• Saved data entries:

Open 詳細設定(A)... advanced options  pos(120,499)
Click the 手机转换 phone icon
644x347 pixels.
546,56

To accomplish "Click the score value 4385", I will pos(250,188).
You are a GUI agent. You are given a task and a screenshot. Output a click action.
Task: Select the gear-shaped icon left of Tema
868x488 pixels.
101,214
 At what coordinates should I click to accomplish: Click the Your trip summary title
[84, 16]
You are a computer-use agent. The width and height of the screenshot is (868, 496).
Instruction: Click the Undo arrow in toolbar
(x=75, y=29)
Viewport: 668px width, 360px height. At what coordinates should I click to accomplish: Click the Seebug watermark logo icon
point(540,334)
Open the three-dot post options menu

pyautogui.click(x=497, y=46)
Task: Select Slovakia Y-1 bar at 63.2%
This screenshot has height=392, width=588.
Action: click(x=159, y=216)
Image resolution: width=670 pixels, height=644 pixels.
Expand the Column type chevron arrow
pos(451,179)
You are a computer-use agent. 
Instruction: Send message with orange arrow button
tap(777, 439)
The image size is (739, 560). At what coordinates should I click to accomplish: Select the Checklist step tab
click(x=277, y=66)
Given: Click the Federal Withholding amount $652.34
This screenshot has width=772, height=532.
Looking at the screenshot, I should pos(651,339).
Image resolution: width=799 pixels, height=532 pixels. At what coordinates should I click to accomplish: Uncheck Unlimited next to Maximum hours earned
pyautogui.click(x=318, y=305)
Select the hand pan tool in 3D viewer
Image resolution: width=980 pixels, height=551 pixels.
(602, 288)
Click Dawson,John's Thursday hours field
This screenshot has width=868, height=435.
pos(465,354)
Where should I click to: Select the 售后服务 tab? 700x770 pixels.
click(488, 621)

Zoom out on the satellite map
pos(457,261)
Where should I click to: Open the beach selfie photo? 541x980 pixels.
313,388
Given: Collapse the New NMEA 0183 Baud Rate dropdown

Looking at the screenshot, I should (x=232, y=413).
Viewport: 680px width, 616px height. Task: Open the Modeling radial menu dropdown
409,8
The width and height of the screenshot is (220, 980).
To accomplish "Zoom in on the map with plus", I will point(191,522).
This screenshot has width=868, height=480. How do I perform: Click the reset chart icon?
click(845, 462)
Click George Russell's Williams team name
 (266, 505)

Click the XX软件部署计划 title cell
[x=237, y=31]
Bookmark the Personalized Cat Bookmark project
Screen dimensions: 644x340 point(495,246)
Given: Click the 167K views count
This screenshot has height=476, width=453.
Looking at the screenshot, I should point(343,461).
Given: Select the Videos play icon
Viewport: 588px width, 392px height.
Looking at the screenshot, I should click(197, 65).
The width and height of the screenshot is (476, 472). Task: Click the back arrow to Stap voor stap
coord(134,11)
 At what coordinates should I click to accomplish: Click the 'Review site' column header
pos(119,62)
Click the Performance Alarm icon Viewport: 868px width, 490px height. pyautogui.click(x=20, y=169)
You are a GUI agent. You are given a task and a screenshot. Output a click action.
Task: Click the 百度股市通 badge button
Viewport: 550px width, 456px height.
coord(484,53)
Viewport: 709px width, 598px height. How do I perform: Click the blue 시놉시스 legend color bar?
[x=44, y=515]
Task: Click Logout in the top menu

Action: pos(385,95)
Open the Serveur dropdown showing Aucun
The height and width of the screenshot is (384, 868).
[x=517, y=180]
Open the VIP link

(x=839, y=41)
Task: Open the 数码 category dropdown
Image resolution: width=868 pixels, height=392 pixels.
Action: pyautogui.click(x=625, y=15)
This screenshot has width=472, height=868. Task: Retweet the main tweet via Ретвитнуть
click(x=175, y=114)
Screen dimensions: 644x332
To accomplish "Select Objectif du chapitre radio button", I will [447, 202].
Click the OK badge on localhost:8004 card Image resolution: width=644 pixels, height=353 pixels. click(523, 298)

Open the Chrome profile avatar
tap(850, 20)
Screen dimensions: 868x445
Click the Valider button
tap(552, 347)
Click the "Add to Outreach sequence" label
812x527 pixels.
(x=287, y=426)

• ACTION ITEM: Each entry, from start to finish, must be restated exactly.

• WRITTEN REPLY:
Open 詳細設定(A)... advanced options  pos(120,499)
Click the 手机转换 phone icon
644x347 pixels.
546,56

To accomplish "Click the score value 4385", I will pos(250,188).
You are a GUI agent. You are given a task and a screenshot. Output a click action.
Task: Select the gear-shaped icon left of Tema
868x488 pixels.
101,214
 At what coordinates should I click to accomplish: Click the Your trip summary title
[84, 16]
You are a computer-use agent. The width and height of the screenshot is (868, 496).
Instruction: Click the Undo arrow in toolbar
(x=75, y=29)
Viewport: 668px width, 360px height. At what coordinates should I click to accomplish: Click the Seebug watermark logo icon
point(540,334)
Open the three-dot post options menu

pyautogui.click(x=497, y=46)
Task: Select Slovakia Y-1 bar at 63.2%
This screenshot has height=392, width=588.
Action: click(x=159, y=216)
Image resolution: width=670 pixels, height=644 pixels.
Expand the Column type chevron arrow
pos(451,179)
You are a computer-use agent. 
Instruction: Send message with orange arrow button
tap(777, 439)
The image size is (739, 560). At what coordinates should I click to accomplish: Select the Checklist step tab
click(x=277, y=66)
Given: Click the Federal Withholding amount $652.34
This screenshot has width=772, height=532.
Looking at the screenshot, I should pos(651,339).
Image resolution: width=799 pixels, height=532 pixels. At what coordinates should I click to accomplish: Uncheck Unlimited next to Maximum hours earned
pyautogui.click(x=318, y=305)
Select the hand pan tool in 3D viewer
Image resolution: width=980 pixels, height=551 pixels.
(602, 288)
Click Dawson,John's Thursday hours field
This screenshot has width=868, height=435.
pos(465,354)
Where should I click to: Select the 售后服务 tab? 700x770 pixels.
click(488, 621)

Zoom out on the satellite map
pos(457,261)
Where should I click to: Open the beach selfie photo? 541x980 pixels.
313,388
Given: Collapse the New NMEA 0183 Baud Rate dropdown

Looking at the screenshot, I should (x=232, y=413).
Viewport: 680px width, 616px height. Task: Open the Modeling radial menu dropdown
409,8
The width and height of the screenshot is (220, 980).
To accomplish "Zoom in on the map with plus", I will point(191,522).
This screenshot has width=868, height=480. How do I perform: Click the reset chart icon?
click(845, 462)
Click George Russell's Williams team name
 (266, 505)

Click the XX软件部署计划 title cell
[x=237, y=31]
Bookmark the Personalized Cat Bookmark project
Screen dimensions: 644x340 point(495,246)
Given: Click the 167K views count
This screenshot has height=476, width=453.
Looking at the screenshot, I should point(343,461).
Given: Select the Videos play icon
Viewport: 588px width, 392px height.
Looking at the screenshot, I should click(197, 65).
The width and height of the screenshot is (476, 472). Task: Click the back arrow to Stap voor stap
coord(134,11)
 At what coordinates should I click to accomplish: Click the 'Review site' column header
pos(119,62)
Click the Performance Alarm icon Viewport: 868px width, 490px height. pyautogui.click(x=20, y=169)
You are a GUI agent. You are given a task and a screenshot. Output a click action.
Task: Click the 百度股市通 badge button
Viewport: 550px width, 456px height.
coord(484,53)
Viewport: 709px width, 598px height. How do I perform: Click the blue 시놉시스 legend color bar?
[x=44, y=515]
Task: Click Logout in the top menu

Action: pos(385,95)
Open the Serveur dropdown showing Aucun
The height and width of the screenshot is (384, 868).
[x=517, y=180]
Open the VIP link

(x=839, y=41)
Task: Open the 数码 category dropdown
Image resolution: width=868 pixels, height=392 pixels.
Action: pyautogui.click(x=625, y=15)
This screenshot has width=472, height=868. Task: Retweet the main tweet via Ретвитнуть
click(x=175, y=114)
Screen dimensions: 644x332
To accomplish "Select Objectif du chapitre radio button", I will [447, 202].
Click the OK badge on localhost:8004 card Image resolution: width=644 pixels, height=353 pixels. click(523, 298)

Open the Chrome profile avatar
tap(850, 20)
Screen dimensions: 868x445
Click the Valider button
tap(552, 347)
Click the "Add to Outreach sequence" label
812x527 pixels.
(x=287, y=426)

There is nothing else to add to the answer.